Mit viel Enthusiasmus erzählt Marina, wie das Umweltbewusstsein auch ihre Familie prägt: „Meine Cousine besitzt eine Waschmaschine. Wir als Familie sammeln alle unsere Kleidung und waschen sie dann gemeinsam in ihrer Maschine, anstatt jeder einzelnd. Außerdem duschen wir uns jeder nur fünf Minuten lang, damit nicht zu viel Wasser verschwendet wird“.

Der Erfolg des Recyclingprojekts ist nicht nur der gewonnen Preis. Die eigentliche Leistung besteht in der Sensibilisierung der Schüler aller Altersstufen für die Umweltprobleme direkt vor ihrer Haustür. „Wir sind sehr stolz auf diese Schule, da sie die wirkliche Aussage des Wettbewerbs verstanden haben. Sie haben hart gearbeitet und ihre Verantwortung zu 100% übernommen. Sie haben ihre Arbeit geleistet, ihre Schule beurteilt, ihre Rechnungen gesenkt und haben es gleichzeitig hinbekommen, diese Arbeit bei ihren Freunden und Familien zu replizieren. Für uns ist dies ein großes Symbol“, beteuert Silvia Cardó energisch.

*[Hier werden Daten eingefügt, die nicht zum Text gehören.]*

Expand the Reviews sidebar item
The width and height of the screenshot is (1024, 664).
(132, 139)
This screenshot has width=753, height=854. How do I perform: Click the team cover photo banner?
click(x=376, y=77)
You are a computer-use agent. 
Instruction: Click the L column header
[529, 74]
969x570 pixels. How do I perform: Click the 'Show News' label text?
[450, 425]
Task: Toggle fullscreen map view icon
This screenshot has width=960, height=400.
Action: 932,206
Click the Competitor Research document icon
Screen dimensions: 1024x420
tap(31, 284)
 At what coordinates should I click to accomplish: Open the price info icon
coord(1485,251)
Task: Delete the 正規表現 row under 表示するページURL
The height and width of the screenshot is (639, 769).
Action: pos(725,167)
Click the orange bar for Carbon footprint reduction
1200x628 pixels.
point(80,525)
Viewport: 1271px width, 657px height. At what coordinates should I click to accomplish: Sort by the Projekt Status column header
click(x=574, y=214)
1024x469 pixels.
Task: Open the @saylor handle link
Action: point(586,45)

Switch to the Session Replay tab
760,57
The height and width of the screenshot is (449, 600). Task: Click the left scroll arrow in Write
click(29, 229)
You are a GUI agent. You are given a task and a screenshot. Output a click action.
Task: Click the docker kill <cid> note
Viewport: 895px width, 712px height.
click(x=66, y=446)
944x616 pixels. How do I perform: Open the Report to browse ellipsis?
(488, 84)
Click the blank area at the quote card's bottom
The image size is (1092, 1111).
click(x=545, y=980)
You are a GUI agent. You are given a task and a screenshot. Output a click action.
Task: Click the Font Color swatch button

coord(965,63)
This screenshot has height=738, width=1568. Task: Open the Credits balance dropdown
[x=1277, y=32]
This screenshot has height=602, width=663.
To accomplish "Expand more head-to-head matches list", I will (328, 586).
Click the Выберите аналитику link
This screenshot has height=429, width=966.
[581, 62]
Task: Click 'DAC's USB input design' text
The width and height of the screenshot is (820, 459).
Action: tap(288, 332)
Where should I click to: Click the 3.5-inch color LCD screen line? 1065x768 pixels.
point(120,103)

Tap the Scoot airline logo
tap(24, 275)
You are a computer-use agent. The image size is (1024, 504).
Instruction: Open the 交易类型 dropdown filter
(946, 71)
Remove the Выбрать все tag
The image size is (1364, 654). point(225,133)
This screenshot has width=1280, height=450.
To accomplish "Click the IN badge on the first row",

Während zur gleichen Zeit in Lima die Staatschefs von 195 Nationen zwölf Tage lang im Gebäue des Verteidigungsministeriums über den Klimawandel diskutieren, werden Marina Aguina Sheila und ihre Mitschüler in ihrem recyceltem Gemüsegarten effektiv Wasser sparen. Ein Projekt, das, ebenso wie die Staatschefs, die Aufmerksamkeit der ganzen Welt verdient.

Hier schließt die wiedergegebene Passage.